RECORDS FOR THIS TASK -
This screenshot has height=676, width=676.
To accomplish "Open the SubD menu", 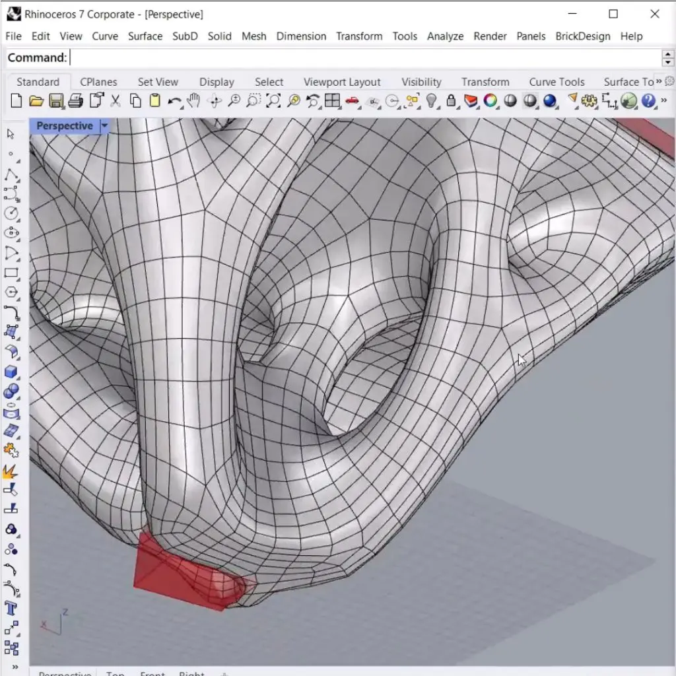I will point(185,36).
--
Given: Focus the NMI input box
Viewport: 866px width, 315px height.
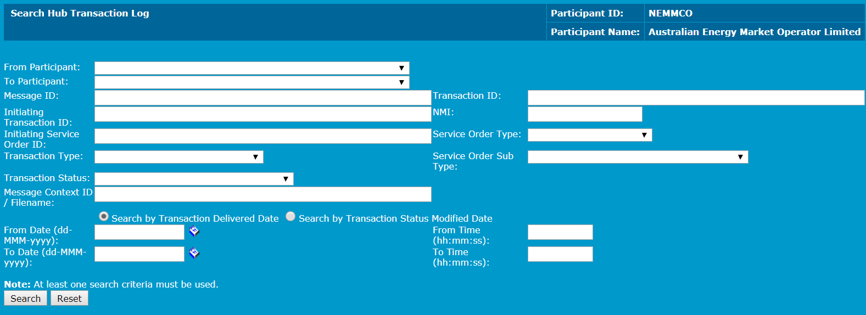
==
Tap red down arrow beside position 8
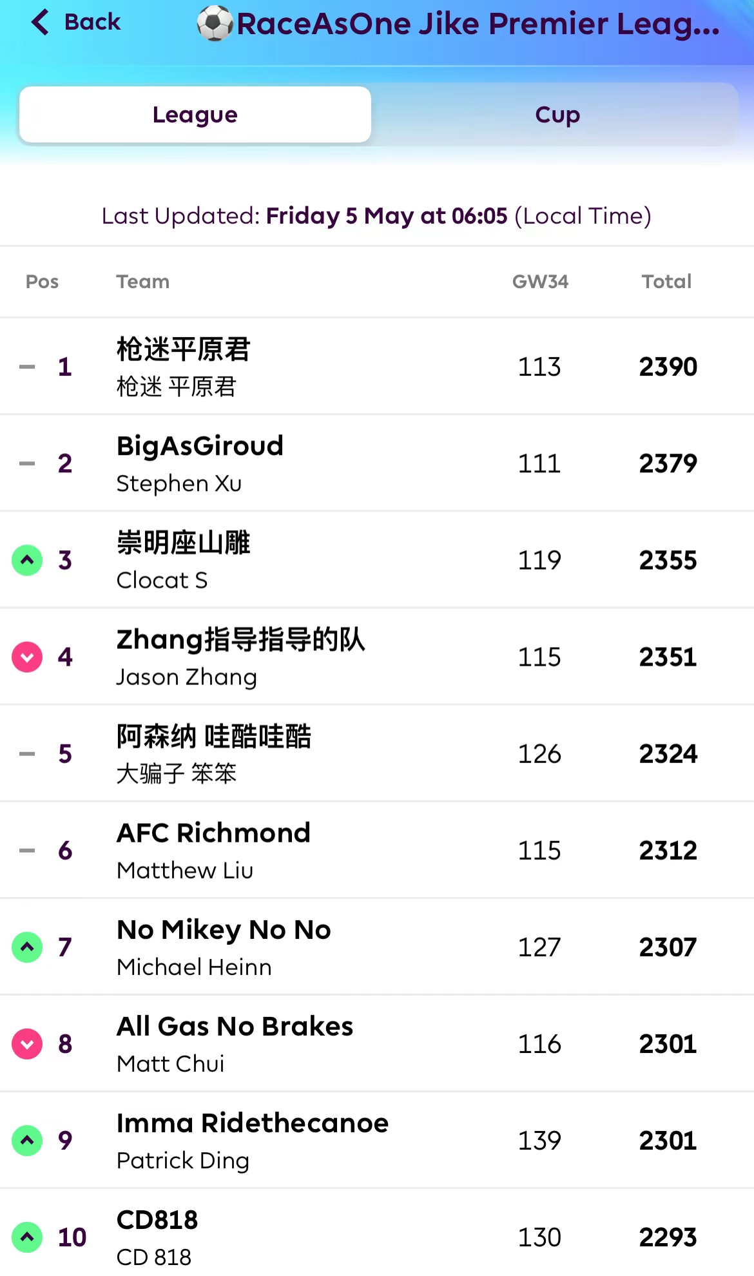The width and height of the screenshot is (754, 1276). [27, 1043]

EXERCISE OBJECTIVE -
Within the material above, copy exactly the lines from the line that holds "Given: Focus the NMI input box" up to and including the line that holds "Viewport: 866px width, 315px height.".

TASK RESPONSE -
Given: Focus the NMI input box
Viewport: 866px width, 315px height.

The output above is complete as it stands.